§ **TASK DETAILS**
Please pick up the travel advice column on the denied airline refund where it stops, and keep writing it in the same voice. The lines that follow the column are not part of it.

§ **DOCUMENT PASSAGE**
------------------------------------------------------------------------

Travel Troubleshooter: No airline refund despite serious illness
- Article by: CHRISTOPHER ELLIOTT
- September 20, 2013 - 2:23 PM
Q: I have tickets on Aer Lingus to fly from Dublin to Paris. I was diagnosed with lung cancer a few weeks before we were due to leave.
I had no problem getting a refund for our transatlantic flight with United Airlines, but Aer Lingus was only willing to refund the taxes unless I could reschedule within 30 days. Given the situation, that was not possible. They said the tickets would still have been good until the end of April, which is when we bought them, but who can make a commitment at a time like this?
I have no idea what my situation will be in April or any time before. Not yet, anyway, and certainly not in the 30 days they were willing to give me. Thanks for anything you can accomplish.
A: Good for United for refunding your nonrefundable ticket. Aer Lingus should have done the same, but it didn’t have to.
You booked nonrefundable tickets with significant restrictions. An airline will tell you that you have the option of buying a more expensive ticket that can be refunded, but those tickets can cost twice as much as the nonrefundable variety. For most leisure travelers, that’s impractical (indeed, the tickets are meant for business travelers on an expense account).

------------------------------------------------------------------------

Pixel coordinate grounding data
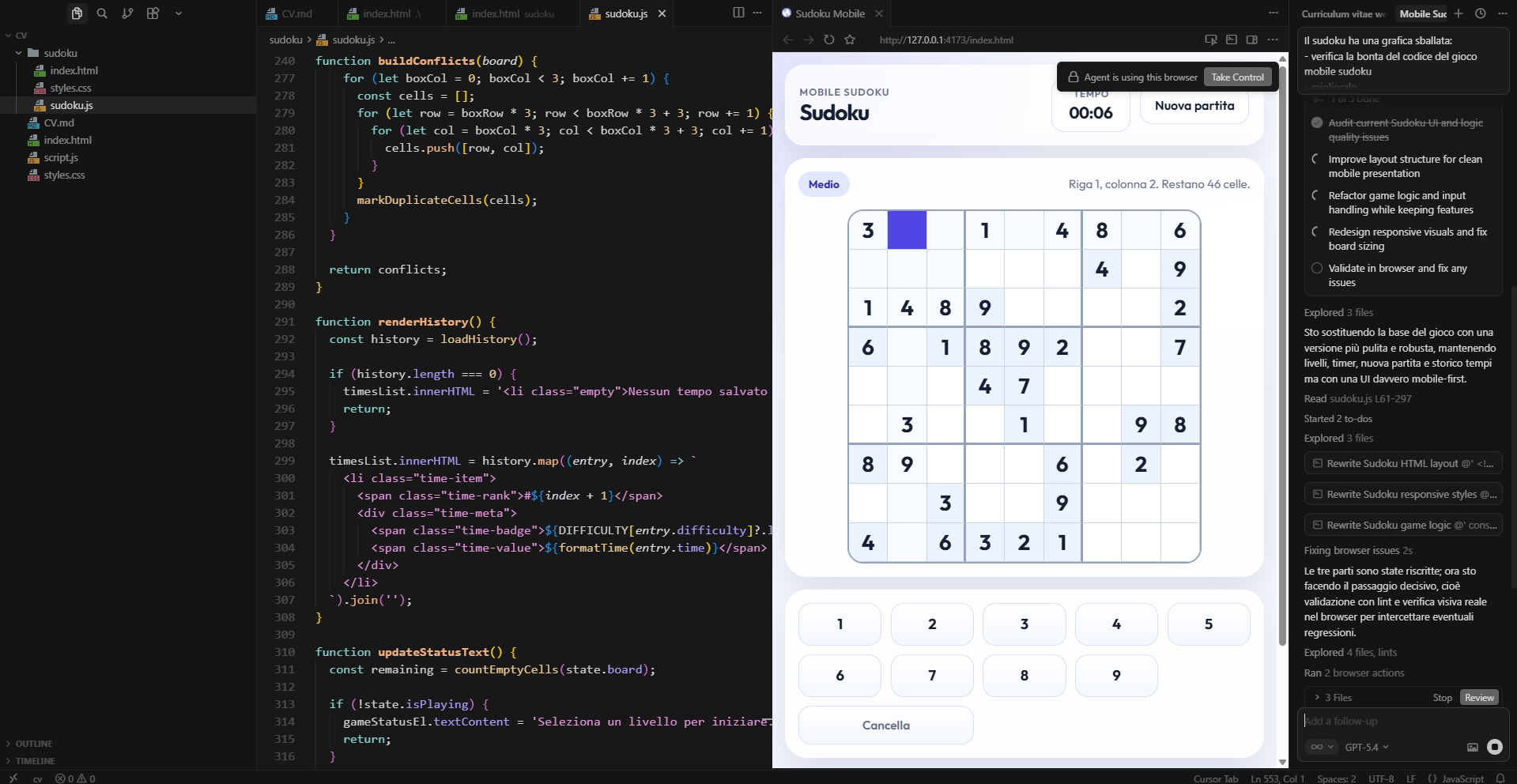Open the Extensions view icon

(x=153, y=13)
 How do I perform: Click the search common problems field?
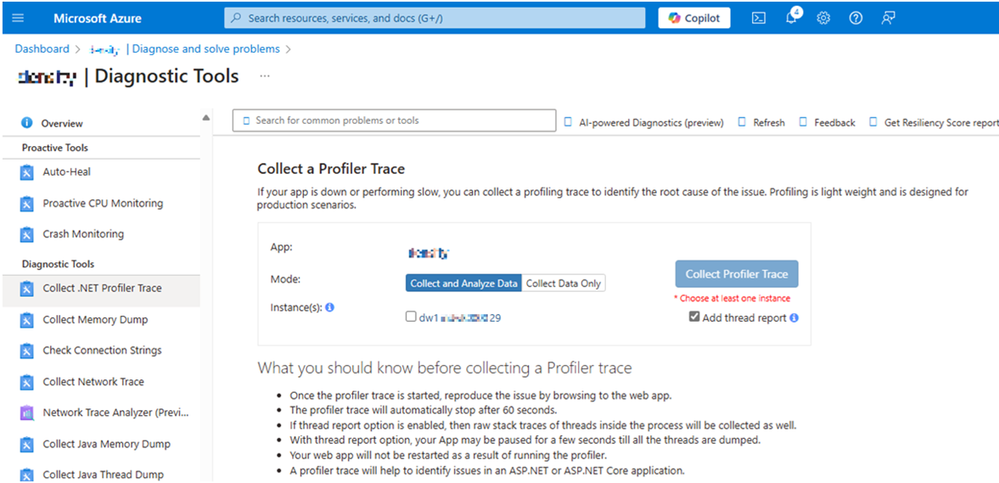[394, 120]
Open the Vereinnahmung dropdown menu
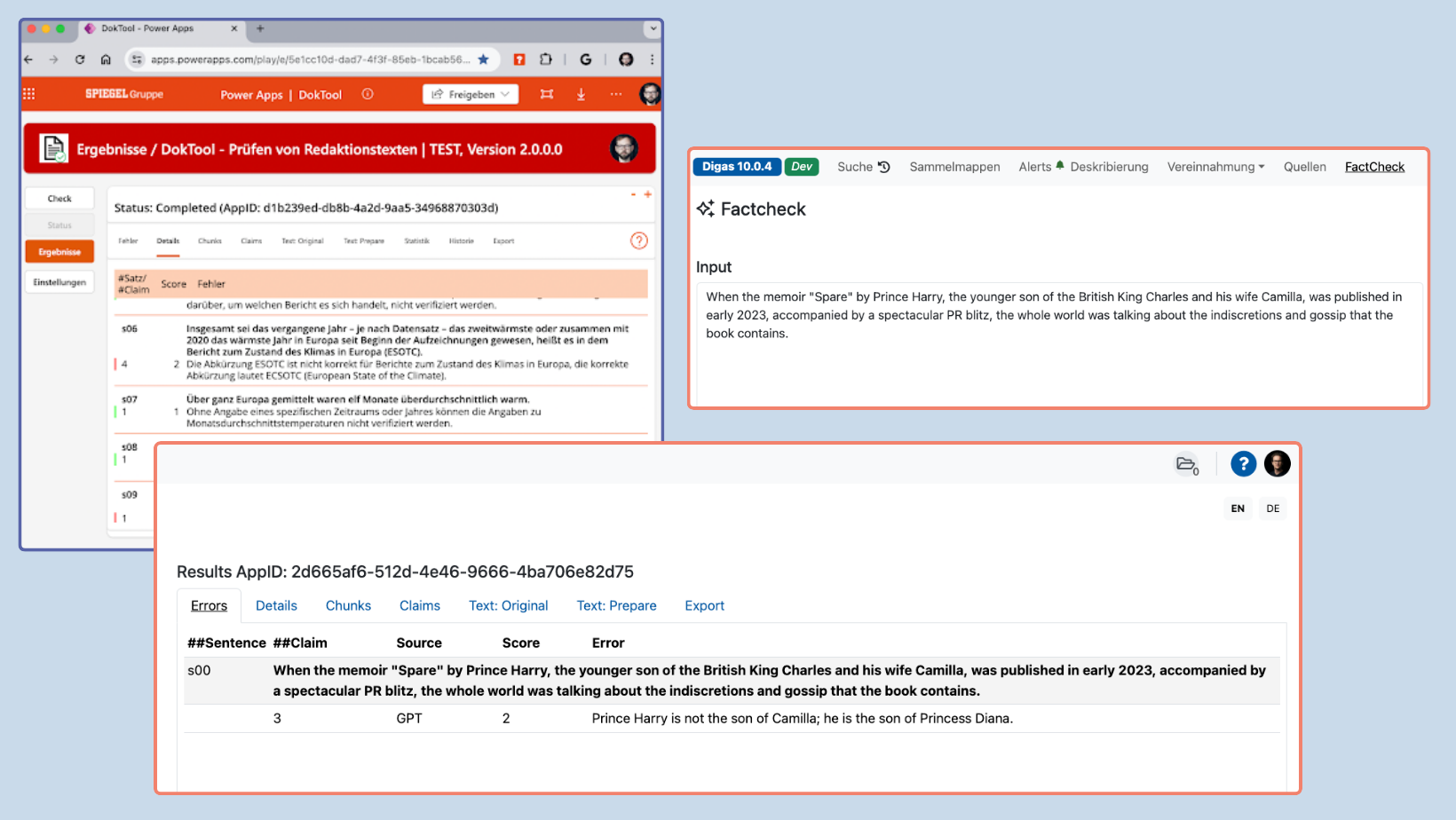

------------------------------------------------------------------------

§ **TASK ANSWER**
Airlines sometimes waive their ticket restrictions, issuing refunds when a passenger dies or a close relative of a passenger dies, or when you’re in the military and your orders change. But again, they are not required to do that. A serious illness like lung cancer can be a reason for refunding a nonrefundable ticket.
Incidentally, airlines let themselves off the hook from their agreements with passengers for all kinds of reasons, including bad weather or events “beyond their control.” They aren’t required to operate a flight on time, or at all, and the penalties — if any — are negligible. I don’t have a problem asking an airline to waive its rules when it has little problem waiving a rule for itself.
You tried to contact Aer Lingus by phone and in writing, but the airline wouldn’t budge. I sent you some higher-level contacts at the airline, but that didn’t work, either. The answer remained “no.” I contacted Aer Lingus on your behalf and asked it to review your request one more time. It did, and decided to issue a full refund.